> Exercise aim
Print each of the entries exactly, leaving nothing out.

==== Data to use

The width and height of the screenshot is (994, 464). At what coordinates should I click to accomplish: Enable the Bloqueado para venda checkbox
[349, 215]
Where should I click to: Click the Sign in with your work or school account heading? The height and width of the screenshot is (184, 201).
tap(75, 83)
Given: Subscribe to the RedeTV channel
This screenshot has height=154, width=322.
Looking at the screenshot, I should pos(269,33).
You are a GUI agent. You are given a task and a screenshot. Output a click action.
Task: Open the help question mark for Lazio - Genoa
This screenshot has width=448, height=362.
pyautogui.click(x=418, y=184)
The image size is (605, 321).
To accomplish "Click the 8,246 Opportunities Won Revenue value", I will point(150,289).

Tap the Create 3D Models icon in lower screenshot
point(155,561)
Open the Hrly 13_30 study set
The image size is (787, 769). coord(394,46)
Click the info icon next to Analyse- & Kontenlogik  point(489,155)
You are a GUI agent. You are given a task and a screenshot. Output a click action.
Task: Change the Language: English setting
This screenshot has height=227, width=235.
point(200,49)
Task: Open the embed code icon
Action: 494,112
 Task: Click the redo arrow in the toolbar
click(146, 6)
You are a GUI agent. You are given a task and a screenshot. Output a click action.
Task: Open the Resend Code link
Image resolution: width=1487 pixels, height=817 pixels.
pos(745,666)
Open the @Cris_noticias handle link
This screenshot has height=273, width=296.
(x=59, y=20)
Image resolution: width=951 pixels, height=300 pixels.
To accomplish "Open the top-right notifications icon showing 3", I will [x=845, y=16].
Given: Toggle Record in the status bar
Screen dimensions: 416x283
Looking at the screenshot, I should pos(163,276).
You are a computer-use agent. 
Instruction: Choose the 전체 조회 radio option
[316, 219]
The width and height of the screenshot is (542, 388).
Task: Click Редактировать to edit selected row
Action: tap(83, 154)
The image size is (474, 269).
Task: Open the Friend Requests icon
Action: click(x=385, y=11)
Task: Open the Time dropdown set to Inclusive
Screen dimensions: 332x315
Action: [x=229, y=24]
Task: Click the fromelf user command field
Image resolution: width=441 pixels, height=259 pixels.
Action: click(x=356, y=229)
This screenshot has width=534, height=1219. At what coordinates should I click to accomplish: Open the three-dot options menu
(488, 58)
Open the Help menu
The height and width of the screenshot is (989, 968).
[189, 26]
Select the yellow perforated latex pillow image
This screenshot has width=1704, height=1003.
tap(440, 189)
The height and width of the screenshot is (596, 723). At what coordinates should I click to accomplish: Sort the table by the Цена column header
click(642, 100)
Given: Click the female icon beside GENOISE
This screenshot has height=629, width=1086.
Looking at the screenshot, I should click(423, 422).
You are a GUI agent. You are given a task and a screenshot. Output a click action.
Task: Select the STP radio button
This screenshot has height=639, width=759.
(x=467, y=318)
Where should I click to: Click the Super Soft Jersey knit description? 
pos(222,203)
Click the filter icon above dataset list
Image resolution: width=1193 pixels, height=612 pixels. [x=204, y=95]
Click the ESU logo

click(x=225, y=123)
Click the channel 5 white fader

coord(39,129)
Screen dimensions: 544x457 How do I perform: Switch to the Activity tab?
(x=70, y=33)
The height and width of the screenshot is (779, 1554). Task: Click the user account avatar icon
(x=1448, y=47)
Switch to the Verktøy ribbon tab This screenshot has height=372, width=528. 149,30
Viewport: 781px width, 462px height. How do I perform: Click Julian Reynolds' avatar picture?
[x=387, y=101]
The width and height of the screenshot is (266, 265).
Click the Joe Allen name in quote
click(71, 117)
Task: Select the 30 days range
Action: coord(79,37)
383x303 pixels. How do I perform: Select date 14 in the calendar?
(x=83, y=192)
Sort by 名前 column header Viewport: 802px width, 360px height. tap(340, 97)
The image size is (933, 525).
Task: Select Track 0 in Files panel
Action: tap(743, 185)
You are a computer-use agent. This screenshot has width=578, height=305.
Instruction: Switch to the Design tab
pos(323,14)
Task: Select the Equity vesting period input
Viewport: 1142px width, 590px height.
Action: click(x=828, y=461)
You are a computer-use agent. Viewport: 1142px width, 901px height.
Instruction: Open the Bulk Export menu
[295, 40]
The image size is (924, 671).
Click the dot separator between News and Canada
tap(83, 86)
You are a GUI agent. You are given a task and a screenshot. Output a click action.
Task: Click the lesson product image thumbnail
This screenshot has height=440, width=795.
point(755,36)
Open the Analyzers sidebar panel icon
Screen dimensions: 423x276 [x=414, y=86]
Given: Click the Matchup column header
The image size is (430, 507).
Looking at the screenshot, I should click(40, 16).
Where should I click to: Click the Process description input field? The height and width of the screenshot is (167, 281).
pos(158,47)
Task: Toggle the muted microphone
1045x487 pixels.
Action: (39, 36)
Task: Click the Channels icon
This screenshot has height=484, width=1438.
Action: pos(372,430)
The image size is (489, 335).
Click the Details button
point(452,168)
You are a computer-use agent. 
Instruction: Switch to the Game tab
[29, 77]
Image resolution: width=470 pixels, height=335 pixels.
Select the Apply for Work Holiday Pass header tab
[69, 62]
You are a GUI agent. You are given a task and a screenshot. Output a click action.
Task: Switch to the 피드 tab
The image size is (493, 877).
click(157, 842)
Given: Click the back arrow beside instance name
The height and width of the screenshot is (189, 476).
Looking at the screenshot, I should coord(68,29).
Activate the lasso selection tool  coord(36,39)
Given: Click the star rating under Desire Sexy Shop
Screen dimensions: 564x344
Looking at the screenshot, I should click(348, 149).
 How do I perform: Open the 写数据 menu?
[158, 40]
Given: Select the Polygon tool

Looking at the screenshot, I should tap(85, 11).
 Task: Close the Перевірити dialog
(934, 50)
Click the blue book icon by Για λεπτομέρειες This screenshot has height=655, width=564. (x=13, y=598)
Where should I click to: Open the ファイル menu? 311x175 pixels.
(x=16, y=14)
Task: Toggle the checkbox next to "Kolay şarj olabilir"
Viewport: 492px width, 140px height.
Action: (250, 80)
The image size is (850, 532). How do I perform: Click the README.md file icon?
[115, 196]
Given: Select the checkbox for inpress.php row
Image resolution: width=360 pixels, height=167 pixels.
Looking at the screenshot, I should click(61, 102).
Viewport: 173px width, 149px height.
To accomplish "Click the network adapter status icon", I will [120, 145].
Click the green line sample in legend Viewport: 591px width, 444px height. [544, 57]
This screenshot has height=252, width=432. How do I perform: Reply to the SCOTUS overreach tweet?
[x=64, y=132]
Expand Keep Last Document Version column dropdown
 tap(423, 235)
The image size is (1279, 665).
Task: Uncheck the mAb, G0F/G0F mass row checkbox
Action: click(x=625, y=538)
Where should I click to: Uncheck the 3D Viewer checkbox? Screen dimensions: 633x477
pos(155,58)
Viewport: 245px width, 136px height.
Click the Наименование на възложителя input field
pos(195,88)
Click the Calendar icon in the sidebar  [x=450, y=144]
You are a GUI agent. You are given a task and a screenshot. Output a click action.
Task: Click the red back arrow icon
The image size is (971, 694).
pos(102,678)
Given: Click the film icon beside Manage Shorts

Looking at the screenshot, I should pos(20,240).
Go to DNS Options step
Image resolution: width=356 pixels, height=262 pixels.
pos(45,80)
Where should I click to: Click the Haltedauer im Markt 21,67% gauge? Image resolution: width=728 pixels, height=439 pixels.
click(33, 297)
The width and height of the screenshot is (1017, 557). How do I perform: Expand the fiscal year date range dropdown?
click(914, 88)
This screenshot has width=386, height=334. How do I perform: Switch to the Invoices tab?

========

> Solution to this exercise
The width and height of the screenshot is (994, 464). At what coordinates should I click to accomplish: Enable the Bloqueado para venda checkbox
[349, 215]
Where should I click to: Click the Sign in with your work or school account heading? The height and width of the screenshot is (184, 201).
tap(75, 83)
Given: Subscribe to the RedeTV channel
This screenshot has height=154, width=322.
Looking at the screenshot, I should pos(269,33).
You are a GUI agent. You are given a task and a screenshot. Output a click action.
Task: Open the help question mark for Lazio - Genoa
This screenshot has width=448, height=362.
pyautogui.click(x=418, y=184)
The image size is (605, 321).
To accomplish "Click the 8,246 Opportunities Won Revenue value", I will point(150,289).

Tap the Create 3D Models icon in lower screenshot
point(155,561)
Open the Hrly 13_30 study set
The image size is (787, 769). coord(394,46)
Click the info icon next to Analyse- & Kontenlogik  point(489,155)
You are a GUI agent. You are given a task and a screenshot. Output a click action.
Task: Change the Language: English setting
This screenshot has height=227, width=235.
point(200,49)
Task: Open the embed code icon
Action: 494,112
 Task: Click the redo arrow in the toolbar
click(146, 6)
You are a GUI agent. You are given a task and a screenshot. Output a click action.
Task: Open the Resend Code link
Image resolution: width=1487 pixels, height=817 pixels.
pos(745,666)
Open the @Cris_noticias handle link
This screenshot has height=273, width=296.
(x=59, y=20)
Image resolution: width=951 pixels, height=300 pixels.
To accomplish "Open the top-right notifications icon showing 3", I will [x=845, y=16].
Given: Toggle Record in the status bar
Screen dimensions: 416x283
Looking at the screenshot, I should pos(163,276).
You are a computer-use agent. 
Instruction: Choose the 전체 조회 radio option
[316, 219]
The width and height of the screenshot is (542, 388).
Task: Click Редактировать to edit selected row
Action: tap(83, 154)
The image size is (474, 269).
Task: Open the Friend Requests icon
Action: click(x=385, y=11)
Task: Open the Time dropdown set to Inclusive
Screen dimensions: 332x315
Action: [x=229, y=24]
Task: Click the fromelf user command field
Image resolution: width=441 pixels, height=259 pixels.
Action: click(x=356, y=229)
This screenshot has width=534, height=1219. At what coordinates should I click to accomplish: Open the three-dot options menu
(488, 58)
Open the Help menu
The height and width of the screenshot is (989, 968).
[189, 26]
Select the yellow perforated latex pillow image
This screenshot has width=1704, height=1003.
tap(440, 189)
The height and width of the screenshot is (596, 723). At what coordinates should I click to accomplish: Sort the table by the Цена column header
click(642, 100)
Given: Click the female icon beside GENOISE
This screenshot has height=629, width=1086.
Looking at the screenshot, I should click(423, 422).
You are a GUI agent. You are given a task and a screenshot. Output a click action.
Task: Select the STP radio button
This screenshot has height=639, width=759.
(x=467, y=318)
Where should I click to: Click the Super Soft Jersey knit description? 
pos(222,203)
Click the filter icon above dataset list
Image resolution: width=1193 pixels, height=612 pixels. [x=204, y=95]
Click the ESU logo

click(x=225, y=123)
Click the channel 5 white fader

coord(39,129)
Screen dimensions: 544x457 How do I perform: Switch to the Activity tab?
(x=70, y=33)
The height and width of the screenshot is (779, 1554). Task: Click the user account avatar icon
(x=1448, y=47)
Switch to the Verktøy ribbon tab This screenshot has height=372, width=528. 149,30
Viewport: 781px width, 462px height. How do I perform: Click Julian Reynolds' avatar picture?
[x=387, y=101]
The width and height of the screenshot is (266, 265).
Click the Joe Allen name in quote
click(71, 117)
Task: Select the 30 days range
Action: coord(79,37)
383x303 pixels. How do I perform: Select date 14 in the calendar?
(x=83, y=192)
Sort by 名前 column header Viewport: 802px width, 360px height. tap(340, 97)
The image size is (933, 525).
Task: Select Track 0 in Files panel
Action: tap(743, 185)
You are a computer-use agent. This screenshot has width=578, height=305.
Instruction: Switch to the Design tab
pos(323,14)
Task: Select the Equity vesting period input
Viewport: 1142px width, 590px height.
Action: click(x=828, y=461)
You are a computer-use agent. Viewport: 1142px width, 901px height.
Instruction: Open the Bulk Export menu
[295, 40]
The image size is (924, 671).
Click the dot separator between News and Canada
tap(83, 86)
You are a GUI agent. You are given a task and a screenshot. Output a click action.
Task: Click the lesson product image thumbnail
This screenshot has height=440, width=795.
point(755,36)
Open the Analyzers sidebar panel icon
Screen dimensions: 423x276 [x=414, y=86]
Given: Click the Matchup column header
The image size is (430, 507).
Looking at the screenshot, I should click(40, 16).
Where should I click to: Click the Process description input field? The height and width of the screenshot is (167, 281).
pos(158,47)
Task: Toggle the muted microphone
1045x487 pixels.
Action: (39, 36)
Task: Click the Channels icon
This screenshot has height=484, width=1438.
Action: pos(372,430)
The image size is (489, 335).
Click the Details button
point(452,168)
You are a computer-use agent. 
Instruction: Switch to the Game tab
[29, 77]
Image resolution: width=470 pixels, height=335 pixels.
Select the Apply for Work Holiday Pass header tab
[69, 62]
You are a GUI agent. You are given a task and a screenshot. Output a click action.
Task: Switch to the 피드 tab
The image size is (493, 877).
click(157, 842)
Given: Click the back arrow beside instance name
The height and width of the screenshot is (189, 476).
Looking at the screenshot, I should coord(68,29).
Activate the lasso selection tool  coord(36,39)
Given: Click the star rating under Desire Sexy Shop
Screen dimensions: 564x344
Looking at the screenshot, I should click(348, 149).
 How do I perform: Open the 写数据 menu?
[158, 40]
Given: Select the Polygon tool

Looking at the screenshot, I should tap(85, 11).
 Task: Close the Перевірити dialog
(934, 50)
Click the blue book icon by Για λεπτομέρειες This screenshot has height=655, width=564. (x=13, y=598)
Where should I click to: Open the ファイル menu? 311x175 pixels.
(x=16, y=14)
Task: Toggle the checkbox next to "Kolay şarj olabilir"
Viewport: 492px width, 140px height.
Action: (250, 80)
The image size is (850, 532). How do I perform: Click the README.md file icon?
[115, 196]
Given: Select the checkbox for inpress.php row
Image resolution: width=360 pixels, height=167 pixels.
Looking at the screenshot, I should click(61, 102).
Viewport: 173px width, 149px height.
To accomplish "Click the network adapter status icon", I will [120, 145].
Click the green line sample in legend Viewport: 591px width, 444px height. [544, 57]
This screenshot has height=252, width=432. How do I perform: Reply to the SCOTUS overreach tweet?
[x=64, y=132]
Expand Keep Last Document Version column dropdown
 tap(423, 235)
The image size is (1279, 665).
Task: Uncheck the mAb, G0F/G0F mass row checkbox
Action: click(x=625, y=538)
Where should I click to: Uncheck the 3D Viewer checkbox? Screen dimensions: 633x477
pos(155,58)
Viewport: 245px width, 136px height.
Click the Наименование на възложителя input field
pos(195,88)
Click the Calendar icon in the sidebar  [x=450, y=144]
You are a GUI agent. You are given a task and a screenshot. Output a click action.
Task: Click the red back arrow icon
The image size is (971, 694).
pos(102,678)
Given: Click the film icon beside Manage Shorts

Looking at the screenshot, I should pos(20,240).
Go to DNS Options step
Image resolution: width=356 pixels, height=262 pixels.
pos(45,80)
Where should I click to: Click the Haltedauer im Markt 21,67% gauge? Image resolution: width=728 pixels, height=439 pixels.
click(33, 297)
The width and height of the screenshot is (1017, 557). How do I perform: Expand the fiscal year date range dropdown?
click(914, 88)
This screenshot has width=386, height=334. How do I perform: Switch to the Invoices tab?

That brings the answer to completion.